For all these reasons, I think an evolved organisation design process needs to enable an organisation to choose the form it should take, rather than starting from the premise that it needs to be a MOE. So, for me, the sequence in any OD framework should read as something like:
  • Environment - all sectors and geographies are different - what is going on that your organisation needs to respond to, and if possible, inform? (“Create the future by anticipating what the market will be”)
  • Strategy and capability - these should both go together still for me. The capabilities need to support the strategy, but ideally needs to inform it too. Eg if you are, or are going to be a MOE, then your existing capabilities will indicate whether you are likely to be most successful as a creative, technology based or efficiency oriented one. This also provides the opportunity for creating value (“Strategy follows people”).
  • These then impact the nature of the potential ecosystem, and of the systems and structure of the ecosystem and your particular organisation.

It’s the selection of the right capabilities and principles, linked to the environment and strategy, which provides basis for choice in organisation design as well as the opportunity for more traditional competitive advantage. And information, customer, innovation and agility are clearly going to be useful capabilities but they may not be the right capabilities for your organisation. (Just as Amazon actually focuses on customer obsession, Tencent on user experience and Google on technology based innovation.)

In addition, these are all capabilities required by the ecosystem rather than capabilities required by the organisations participating in an ecosystem. I’d actually suggest the main capability required by any participant, including the orchestrator, is likely to be cooperation and collaboration. These are partly provided and automated by the platform, but they also always needs to be embedded in the people and their relationships, which is why I focus on social capital in The Social Organization (TSO).

Collaboration and other more human centred capabilities also have an important advantage alongside market orientation or other work based capabilities. Innovation doesn’t just originate through better alignment with external opportunities - it also comes from developing the inherent potential of people working for the business. Together with the two-way links between the environment and the strategy, and the strategy and capability, this also helps the MOE to create value.

For example, another type of ecosystem (perhaps not a market oriented one, and perhaps not even one operating a very technologically based platform) might include communities alongside horizontal teams in order to build relationships and insights and support the people involved.

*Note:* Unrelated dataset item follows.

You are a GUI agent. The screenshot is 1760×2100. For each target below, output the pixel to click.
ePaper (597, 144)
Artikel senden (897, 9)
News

However, even with these changes I still worry slightly that this MOE creation process looks a bit like strategic planning, whereas Arthur and Dave suggests MOEs need to develop strategic agility instead. I agree, although actually, I think strategic planning can still be performed within organisations, as long as it’s done at a high enough level and with a sufficiently inclusive approach. But I don’t think this will work for a whole ecosystem. Developing this has to be an incremental and emergent approach.

This is about making external connections with other organisations which might become partners later even if you can’t see exactly how. And it’s about preparing your own organisation to be more open to working with others, and more cellular and platform based internally too (through the use of horizontal teams, communities and networks, as in TSO). So designing your organisation and designing potential interfaces with other organisations rather than designing the whole ecosystem. I still think this fits with Arthur and Dave’s suggestion to “see the whole, but get started on only part of the transformation” too. And it works for any organisation, regardless of whether you want to, or are able to become the ecosystem orchestrator or not.